« Hier, de cette même place, dit-il, j’ai tenu certains propos que je n’aurais jamais proférés en temps normal ! Plutôt être écorché vif. Mais hier je n’étais plus moi. Aujourd’hui, c’est différent. Vous ne comprenez donc pas que la patrie est en danger ? »

Brusquement un pistolet apparut dans sa main. « Debout, tas de propres à rien ! hurla-t-il. Tous ceux qui ne sont pas à poil d’ici deux minutes, je les descends ! »

Ses voisins voulurent lui saisir le bras, mais il agitait son pistolet comme un chasse-mouches et il estourbit un de ses adversaires. J’avais moi aussi tiré mon arme et je me tenais prêt à intervenir, mais ce fut inutile. Les parlementaires voyaient bien que leur collègue était aussi redoutable qu’un vieux taureau.
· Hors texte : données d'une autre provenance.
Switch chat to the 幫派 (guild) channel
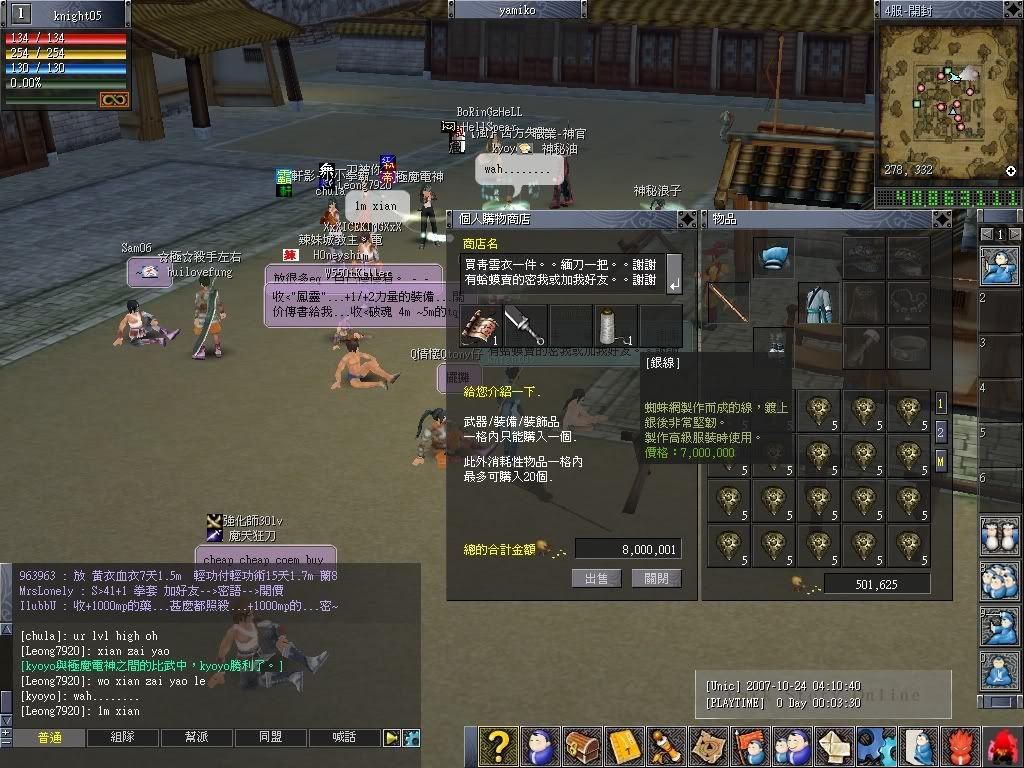The width and height of the screenshot is (1024, 768). point(197,738)
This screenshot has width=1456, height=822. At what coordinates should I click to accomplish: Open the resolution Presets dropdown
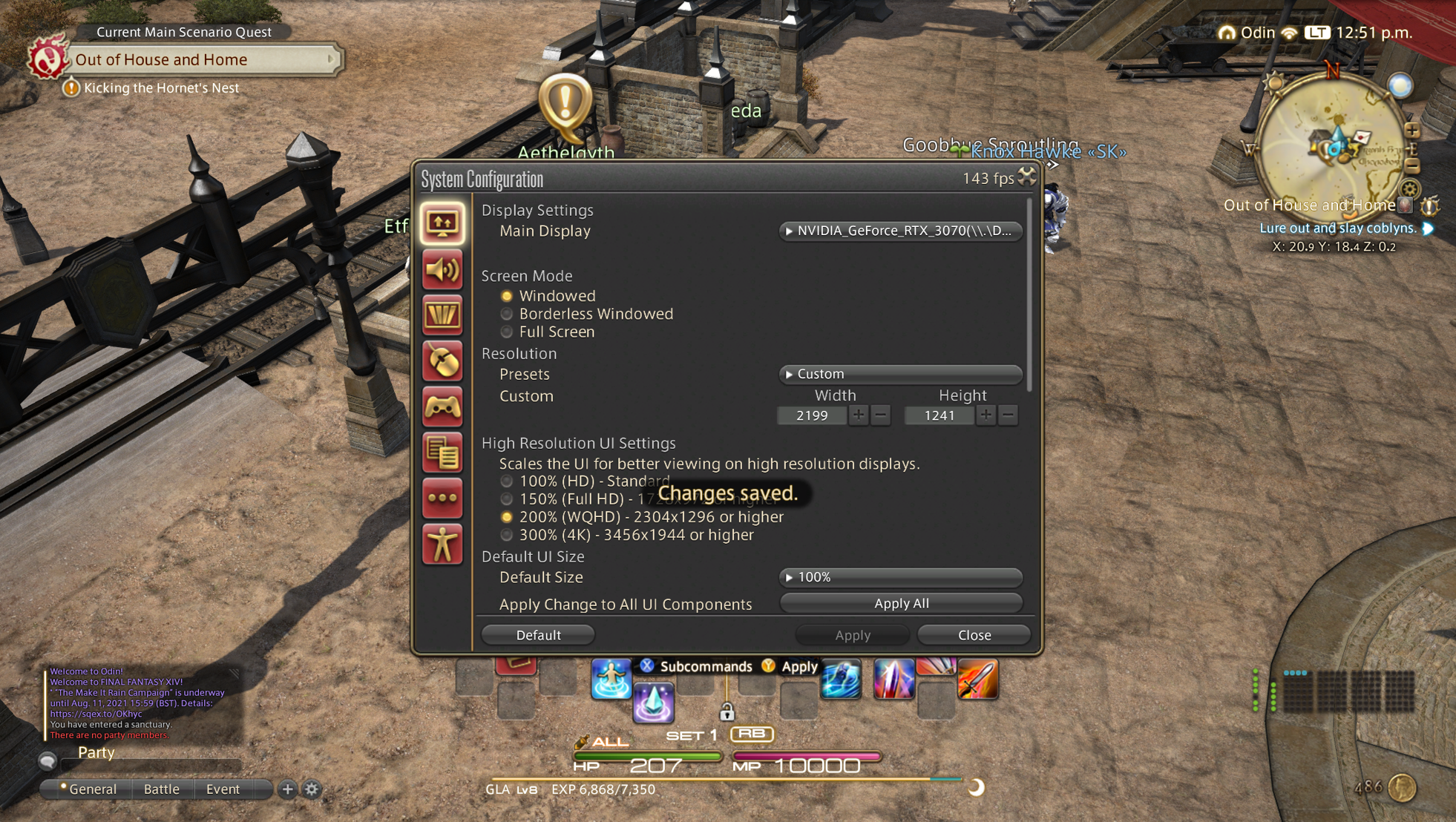[x=900, y=374]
Ils reculèrent.

Après une brève seconde d’hésitation, tout le monde se mit à se déshabiller avec l’enthousiasme d’une colonie nudiste. Quelqu’un essaya de gagner la sortie, mais on l’arrêta au passage. Il n’avait d’ailleurs pas de parasite. Nous en découvrîmes pourtant trois. Après quoi l’émission prévue passa avec dix minutes de retard et le Congrès inaugura la première de ses sessions dévêtues.

CHAPITRE XIV

FERMEZ VOS PORTES À CLÉ ! BAISSEZ LES TABLIERS DE VOS CHEMINÉES NE PÉNÉTREZ JAMAIS DANS UN ENDROIT OBSCUR ÉVITEZ LES ATTROUPEMENTS ! UN HOMME HABILLÉ EST UN ENNEMI: N’HÉSITEZ PAS À TIRER !

En même temps qu’il était soumis à un intensif barrage de propagande, le pays fut découpé en sections, et survolé par des escadres aériennes qui cherchaient le lieu d’atterrissage d’éventuelles soucoupes volantes. Notre réseau radar avait mission de signaler tout objet non identifié apparaissant sur ses écrans. Toute l’armée, depuis les unités aéroportées jusqu’au personnel des rampes de lancement d’engins téléguidés, se tenait prête à écraser au sol tout nouvel astronef découvert.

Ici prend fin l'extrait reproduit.